Specific Contributions
Contributions at the Harvard Laboratory for Computer Graphics and Spatial Analysis during the 60's and 70's that should be acknowledged include people such as Howard Fisher, Allen Schmidt, Carl Steinitz, Nick Chrisman, Dennis White, Scott Morehouse, Dave Sinton, Tom Poiker, Tom Waugh and many others who were all there. Several of these individuals later migrated into commercial software firms.
     Then, during the 80's and 90's, Mike Goodchild, Paul Denshem, Hugh Calkins, Andrew Frank, Max Egenhofer, David Mark, and many of their colleagues at NCGIA carried out fundamental research and definition of our field with literally dozens of books and hundreds of papers formalizing for the academic community what GIS is. Today, there continue to be many small and focused efforts in academia around the world that contribute to our field. Academic "product" contributions include IDRISI, PC Raster, Minnesota Map Server, GeoDA and others associated with the open source community.
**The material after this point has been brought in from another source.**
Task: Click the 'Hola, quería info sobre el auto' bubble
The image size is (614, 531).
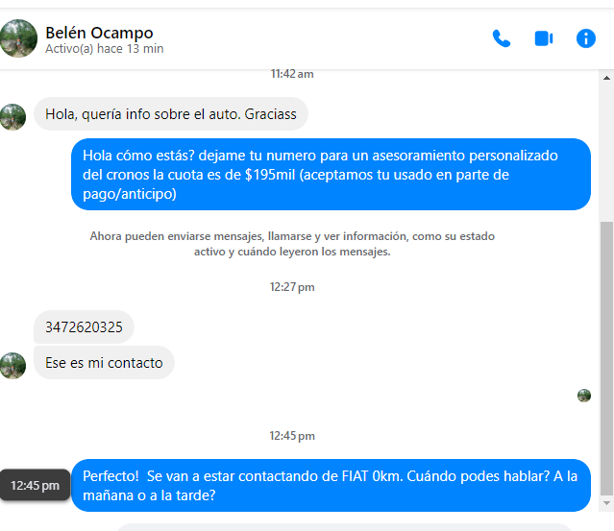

These are all helping us continue to grow our collective knowledge of what is possible and useful.

Future Development
Going forward, I believe that there is great need for a strong academic research community that focuses on:
  1. Training professionals that can work in the private sector.
  2. Developing the technical framework for what has been engineered in products.
  3. Defining these gaps in technologies and methods.
  4. Developing prototype solutions for these gaps that show the way (prototypes, extensions, etc.).
  5. Using GIS as a platform for more fundamental domain research and development of various applications that demonstrate how GI science and technology can be applied.

News Briefs

Please note: I have culled the following news items from press releases and have not independently verified them.


DM Solutions Group — a provider of online mapping solutions headquartered in Ottawa, Ontario, Canada and developer of open source MapTools technologies — has launched a new open source online mapping project that will provide a more interactive and continuous user experience in future online mapping applications.
     The new MapTools project, called ka-Map, is being developed to work with MapServer technology, a development environment for creating online mapping applications. The new capabilities take advantage of the user environment now available in such browsers as Firefox and Internet Explorer to deliver a new generation of online mapping solutions that will include the user interaction and response typically only found in desktop applications or browser plug-ins.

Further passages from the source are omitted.